What needs to be done
In the entries below, how many lines include "computer"? Reply with the number and nothing more.

Task inputs
========================================

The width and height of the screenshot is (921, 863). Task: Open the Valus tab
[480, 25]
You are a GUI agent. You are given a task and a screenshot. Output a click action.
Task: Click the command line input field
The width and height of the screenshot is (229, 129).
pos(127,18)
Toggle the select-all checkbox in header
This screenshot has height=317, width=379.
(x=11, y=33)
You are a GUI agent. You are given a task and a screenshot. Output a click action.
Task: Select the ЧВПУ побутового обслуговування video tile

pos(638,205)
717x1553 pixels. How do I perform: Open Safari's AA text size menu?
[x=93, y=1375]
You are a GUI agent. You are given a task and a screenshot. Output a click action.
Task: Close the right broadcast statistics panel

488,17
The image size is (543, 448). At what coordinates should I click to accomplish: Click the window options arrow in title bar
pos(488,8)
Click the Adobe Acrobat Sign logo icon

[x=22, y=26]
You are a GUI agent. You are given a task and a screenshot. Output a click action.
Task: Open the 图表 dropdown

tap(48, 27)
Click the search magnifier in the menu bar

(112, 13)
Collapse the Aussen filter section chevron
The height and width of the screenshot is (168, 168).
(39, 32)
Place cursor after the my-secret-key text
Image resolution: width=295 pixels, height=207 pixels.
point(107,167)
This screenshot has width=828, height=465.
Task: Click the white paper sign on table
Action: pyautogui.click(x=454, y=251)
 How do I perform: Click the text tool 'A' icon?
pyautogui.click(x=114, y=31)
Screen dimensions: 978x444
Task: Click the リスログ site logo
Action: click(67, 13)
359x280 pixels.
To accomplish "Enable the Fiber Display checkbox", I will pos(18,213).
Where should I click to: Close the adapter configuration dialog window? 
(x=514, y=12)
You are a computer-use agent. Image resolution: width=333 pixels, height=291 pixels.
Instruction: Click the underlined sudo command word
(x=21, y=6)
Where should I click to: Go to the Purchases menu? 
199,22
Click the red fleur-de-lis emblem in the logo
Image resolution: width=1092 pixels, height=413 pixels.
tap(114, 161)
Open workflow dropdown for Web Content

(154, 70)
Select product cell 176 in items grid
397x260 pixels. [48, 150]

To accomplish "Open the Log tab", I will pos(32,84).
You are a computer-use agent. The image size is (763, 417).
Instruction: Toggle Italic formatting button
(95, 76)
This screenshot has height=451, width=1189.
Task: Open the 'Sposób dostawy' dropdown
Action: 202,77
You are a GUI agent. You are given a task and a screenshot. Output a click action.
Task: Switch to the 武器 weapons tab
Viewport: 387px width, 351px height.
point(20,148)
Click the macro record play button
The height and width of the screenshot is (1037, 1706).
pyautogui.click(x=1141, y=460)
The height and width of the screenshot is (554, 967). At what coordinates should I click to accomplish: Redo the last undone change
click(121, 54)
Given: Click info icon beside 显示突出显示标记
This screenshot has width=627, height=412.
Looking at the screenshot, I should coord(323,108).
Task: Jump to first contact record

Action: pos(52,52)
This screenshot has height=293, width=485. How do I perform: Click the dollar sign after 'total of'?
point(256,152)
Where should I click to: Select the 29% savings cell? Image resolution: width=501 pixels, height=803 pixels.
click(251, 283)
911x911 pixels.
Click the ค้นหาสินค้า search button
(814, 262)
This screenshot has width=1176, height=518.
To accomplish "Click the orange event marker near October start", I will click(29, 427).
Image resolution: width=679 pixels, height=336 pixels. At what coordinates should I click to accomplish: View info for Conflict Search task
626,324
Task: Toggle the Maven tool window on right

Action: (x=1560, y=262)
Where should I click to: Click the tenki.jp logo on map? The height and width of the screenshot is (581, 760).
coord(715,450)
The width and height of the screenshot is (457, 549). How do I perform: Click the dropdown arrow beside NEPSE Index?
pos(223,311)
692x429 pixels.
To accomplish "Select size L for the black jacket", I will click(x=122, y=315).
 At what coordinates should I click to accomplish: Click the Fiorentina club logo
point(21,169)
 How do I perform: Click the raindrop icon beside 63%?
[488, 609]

========================================

Response
2